# EXCERTO APRESENTADO
Então, a conclusão lógica própria de seres racionais será a da cooperação entre todos para se encontrar uma via para que no verão não seja sempre o mesmo desatino.

Haverá algum partido político, algum sindicato, alguma organização patronal que esteja interessada neste estado de coisas? Alguma autoridade religiosa? Professores? Agente cultural?

É forçoso concluir que a imensa esmagadora maioria da população não tem interesse neste estado de coisas; talvez uma ínfima parte da burguesia compradora e alguns poucos grandes agricultores que se refastelam com os subsídios de Bruxelas ou os que descobriram os sem-ninguém provenientes do Nepal ou India.

Para fazer frente à situação, cabe, antes de mais, ao Governo fazer o levantamento do cadastro de todos os proprietários, para ser possível formar uma ideia acerca da relação das propriedades e dos proprietários com o abandono da maior parte delas.

# LINHAS LISTADAS
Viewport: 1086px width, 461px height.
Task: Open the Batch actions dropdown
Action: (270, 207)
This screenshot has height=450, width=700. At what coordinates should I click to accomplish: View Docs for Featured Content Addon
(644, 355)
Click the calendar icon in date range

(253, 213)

...

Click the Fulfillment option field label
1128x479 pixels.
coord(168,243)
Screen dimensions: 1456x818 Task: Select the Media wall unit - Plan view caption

* * *

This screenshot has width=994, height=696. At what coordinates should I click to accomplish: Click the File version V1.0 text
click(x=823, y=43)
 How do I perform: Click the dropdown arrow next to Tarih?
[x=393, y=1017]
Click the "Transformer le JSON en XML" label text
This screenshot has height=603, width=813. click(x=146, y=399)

# TAREFAS
- 1) Diga se cada afirmação concorda com o excerto, respondendo sim ou não e citando literalmente as palavras do excerto que o decidem: (a) a imensa maioria da população não tem interesse neste estado de coisas; (b) cabe, antes de mais, às autarquias fazer o levantamento do cadastro dos proprietários; (c) são referidos grandes agricultores que beneficiam de subsídios de Bruxelas.
- 2) Copie sem alterações as linhas listadas, começando na que contém "This screenshot has width=994, height=696." e terminando na que contém "This screenshot has height=603, width=813.", ambas incluídas.
As linhas não têm qualquer relação com o excerto.

# RESPOSTAS FINAIS
- 1)
(a) Sim: "a imensa esmagadora maioria da população não tem interesse neste estado de coisas".
(b) Não: "cabe, antes de mais, ao Governo fazer o levantamento do cadastro de todos os proprietários".
(c) Sim: "alguns poucos grandes agricultores que se refastelam com os subsídios de Bruxelas".

- 2)
This screenshot has width=994, height=696. At what coordinates should I click to accomplish: Click the File version V1.0 text
click(x=823, y=43)
 How do I perform: Click the dropdown arrow next to Tarih?
[x=393, y=1017]
Click the "Transformer le JSON en XML" label text
This screenshot has height=603, width=813. click(x=146, y=399)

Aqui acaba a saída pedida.